All other charges including paying our hydro one friends' retirement, is about 5c/kw.

So, here is what I got, please correct me if wrong, and this is before tax, and without adding in the fix cost that isn't affected by usage.

off peak per watt per hr/day:
1w * 30day * .12 = $0.0036

on peak per watt per hr/day:
1w * 30day * .17 = $0.0051

all day:
1w * 24hr * 30day & .15 (average) = 0.108

So, some real examples,

- a 10w filter, running 24/7, is about $1/month 
- a 50w heater, assuming 50% on to maintain the temp, is about $2.50/month.
- 30W lighting, 10hr/day, is about $1.10/month, if you set the time to all off peak.
- 20w lighting, 10hr/day, is about $1.60/month, if you set the time to all on peak.

Put into perspective more,
A 20G tank with a 10w filter, 30w light (only off peak), 5w air pump, 50w heater cost you $1 (filter) + $1.10 (lighting) + $0.5 (air pump) + $2.50 (heater) = $5.10/month (without heater is $2.60/month).

Now, I have 10 tanks..... that's ...hmm....shhhhhh, don't tell my wife lol


----------



## randy (Jan 29, 2012)

On the other hand, if you smoke 1 pack less per month, you can add two more tanks.... if you quit smoking all together, you can probably run 20+ tanks with the saving. Too bad for non-smokers though, because even if you keep being a non-smoker, you save nothing lol


----------



## Egonsgirl (Feb 28, 2012)

Randy,,,, you are sooooo cruel...lol Thanks for sharing the sad news. Actually I found the numbers kinda relieving. I would have thought it would cost more overall.


----------



## getochkn (Jul 10, 2011)

I pretend it's not there and it's always been that much that I've paid. lol.

I've been downsizing some tanks so it's easier when I have to move but when I move and setup a nice rack, power is going to be a big concern of mine. I'm thinking possibly HMF for all the filtration, then just need 1 air pump and can power 20+ tanks. Lighting is going to be the big one, I might bite the bullet an go LED lights for it to save money in the long run. I want to do a nice rack, and I'm good with electronics so wiring it and doing LED's a bit DIY style will probably save some money there though.


----------



## Fishfur (Mar 4, 2012)

Certainly no question that lighting and heating are the two big consumers.. and heat is somewhat dependent on the ambient temperatures. So is it cheaper to have the home heat high enough that no tank needs a heater, or set the home heat as low as you can tolerate it and heat any tank that needs more than that.
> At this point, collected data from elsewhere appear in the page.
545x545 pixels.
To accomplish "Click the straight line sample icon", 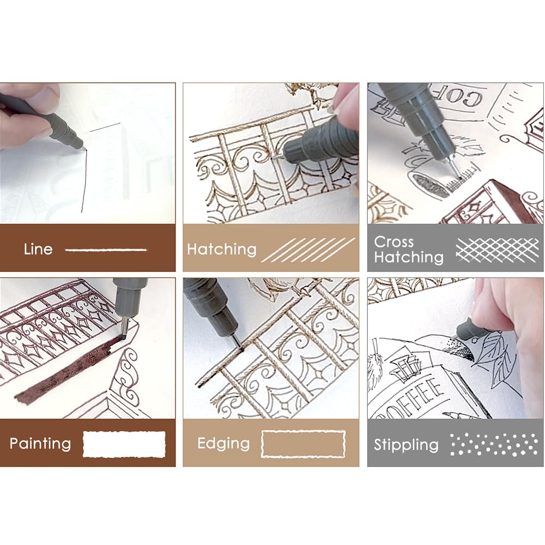I will (106, 250).
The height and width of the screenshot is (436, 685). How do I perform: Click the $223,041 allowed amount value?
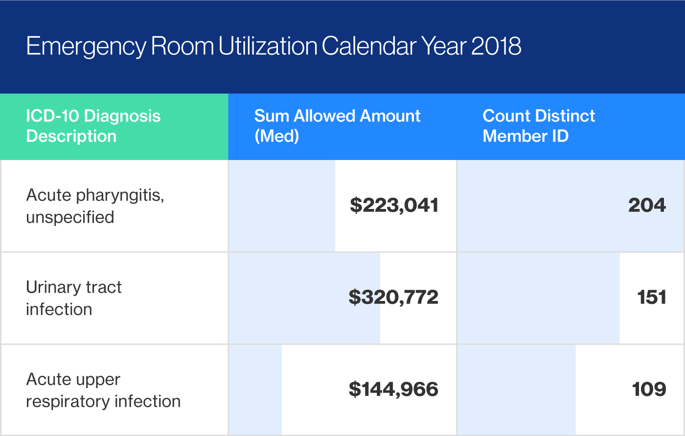(394, 206)
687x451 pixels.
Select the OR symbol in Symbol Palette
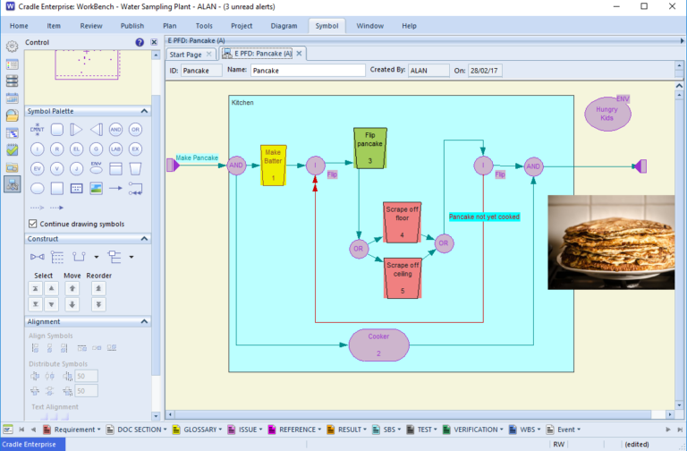[x=135, y=130]
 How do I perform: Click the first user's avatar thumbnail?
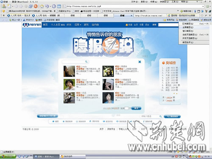[x=69, y=71]
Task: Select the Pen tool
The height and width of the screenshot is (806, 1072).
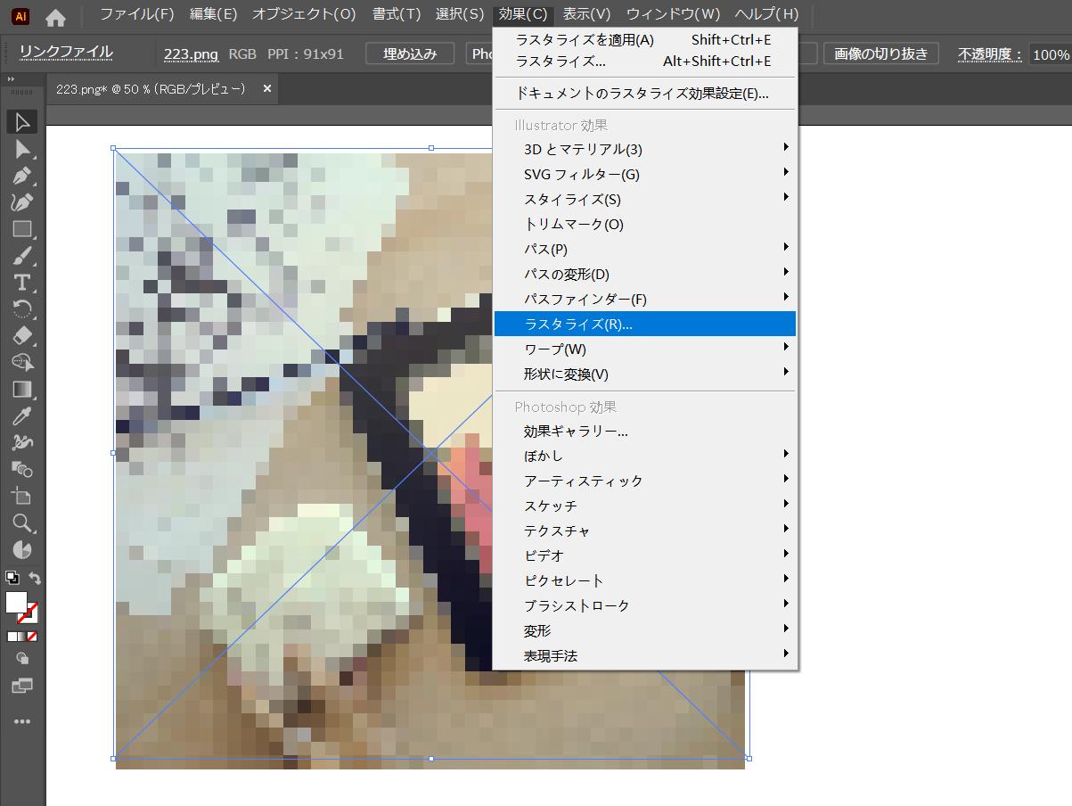Action: click(x=22, y=176)
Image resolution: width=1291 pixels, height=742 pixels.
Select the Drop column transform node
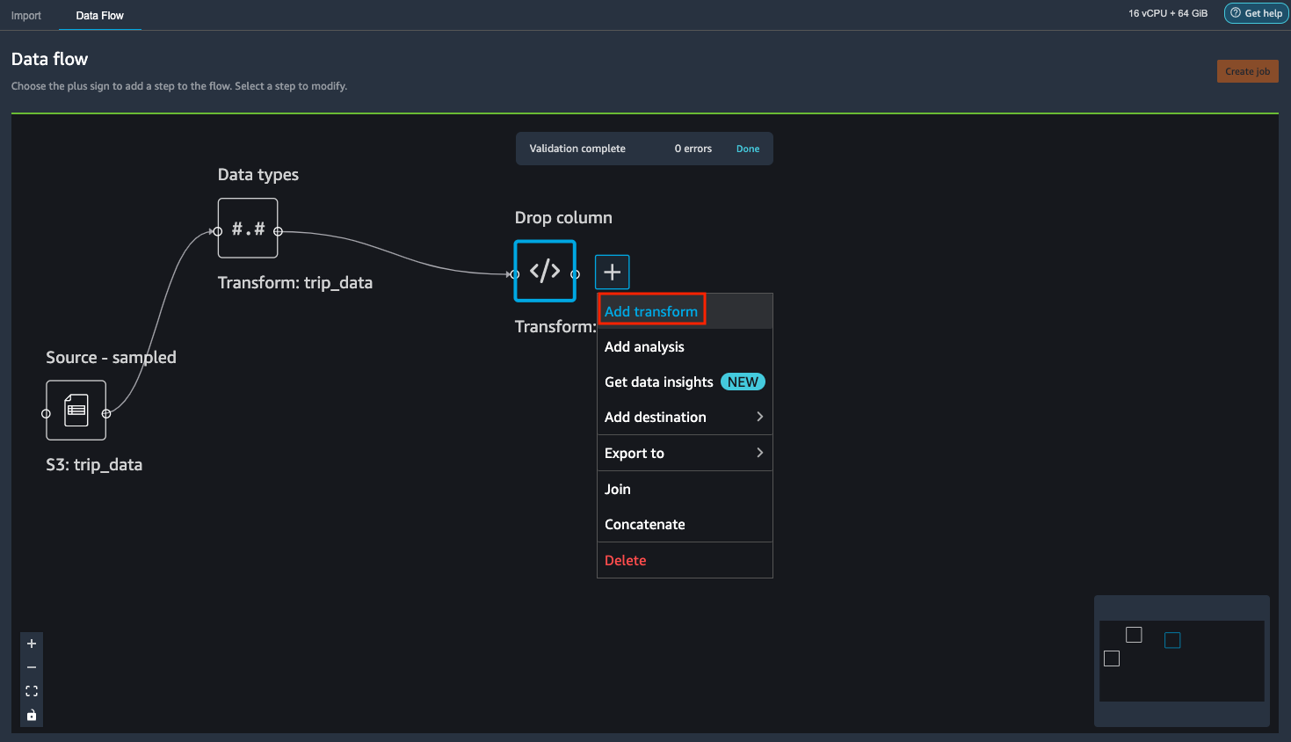pyautogui.click(x=544, y=271)
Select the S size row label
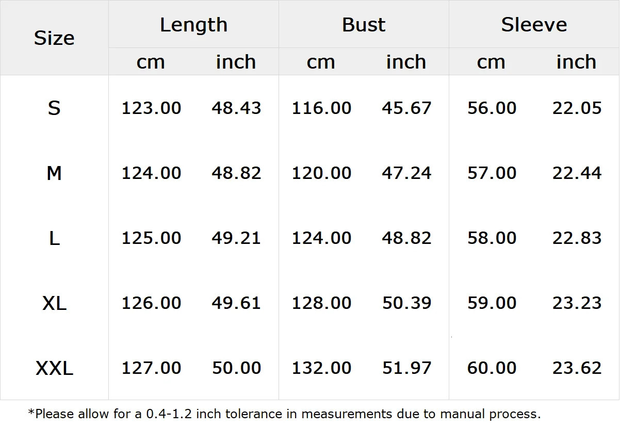 coord(54,108)
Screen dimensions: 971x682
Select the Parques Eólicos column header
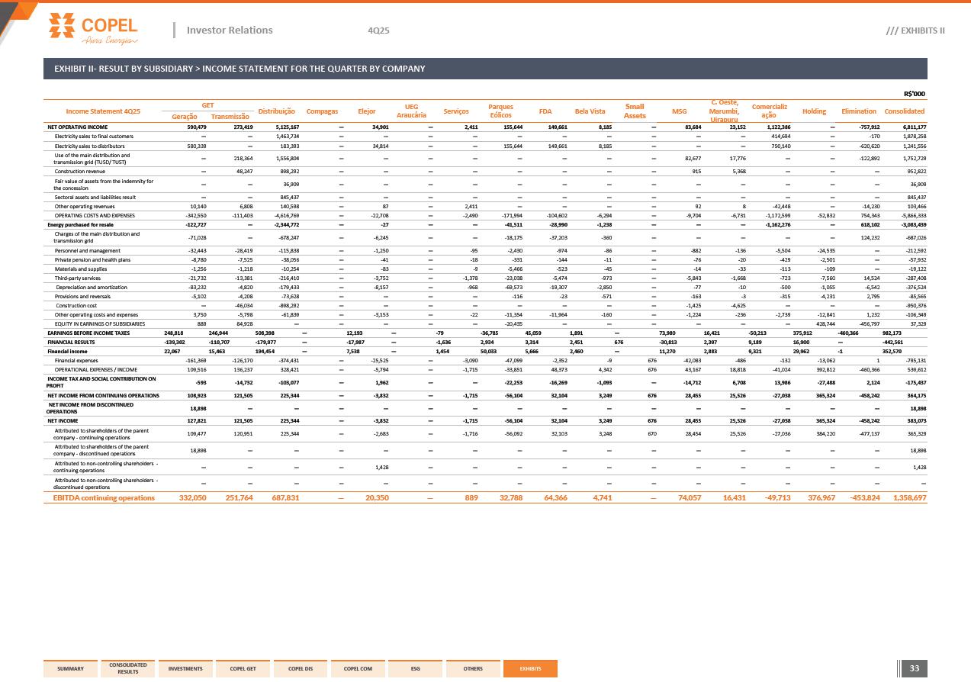500,111
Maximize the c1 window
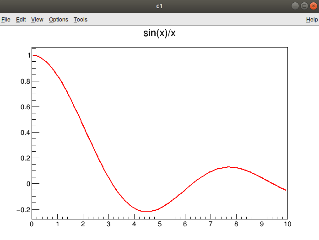 pyautogui.click(x=304, y=6)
LEDS are cheaper to run, but they are not cheap to start with, whereas flourescent lighting basic fixtures are not very expensive. The metal Halides I've seen, while I've no experience with them, use high wattage bulbs and produce a lot of waste heat. 

I'd love to know the difference between running what I run just now, which is approximately 12 x 23 W compact flourescent bulbs and an equivalent light output in LEDS. My lights grow most of the plants I want to grow, but not very high light ones. As I understand it at this point, only certain, high end LEDS will adequately grow anything other than low light plants, so how much wattage do the LEDS that can grow good plants use ? Are they the same as the ones that produce ordinary home LED lighting ? They're still costly to buy compared to others, but the lifespan is supposed to be so much longer and the cost to run them so much less, they should pay for themselves at some point.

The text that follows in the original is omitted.